Privatizações e concessões têm a mesma natureza das concorrências públicas, se vistas em função da moralidade administrativa. Por isso mesmo, as privatizações foram interrompidas pelo presidente Itamar Franco, para reformulação dos seus métodos. Das concessões, também "modernizantes", temos agora o primeiro exemplo com a cessão da ponte Rio-Niterói para exploração particular por 20 anos, em troca das obras de que necessita.

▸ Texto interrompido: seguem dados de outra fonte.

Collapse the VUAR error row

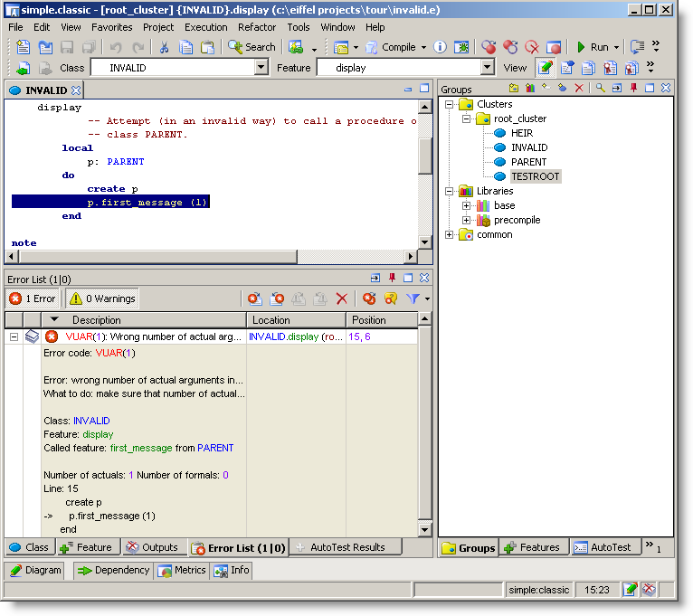pyautogui.click(x=14, y=336)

A concessão começou a ser preparada por Alberto Goldman, quando ministro dos Transportes, como representante do grupo de Quércia. Propagava ele, então, a necessidade de US$ 200 milhões, no mínimo, para a recuperação das estruturas da ponte. Fazia supor que o gasto precisaria ser em prazo muito curto, o que levava a alegar falta de dinheiro pelo governo e apresentar a concessão como única saída. A empresa vencedora se ressarciria do gasto com a cobrança de pedágio.
Foi também o pedágio que pagou o financiamento externo para a construção da ponte. Concluído o pagamento, o pedágio continuou, a pretexto de custear a conservação, mas, na verdade, rendendo muito mais aos cofres públicos. De repente, em vez de ser rebaixado ao preço que não gerasse protestos, foi extinto. Se agora a ponte precisa de obras e sempre de conservação, o racional e adequado ao interesse público seria restabelecer o pedágio. Mas, já que se falou em interesse, o das empreiteiras é mais forte. E elas idealizaram a concessão, já com a natureza que dão às concorrências públicas.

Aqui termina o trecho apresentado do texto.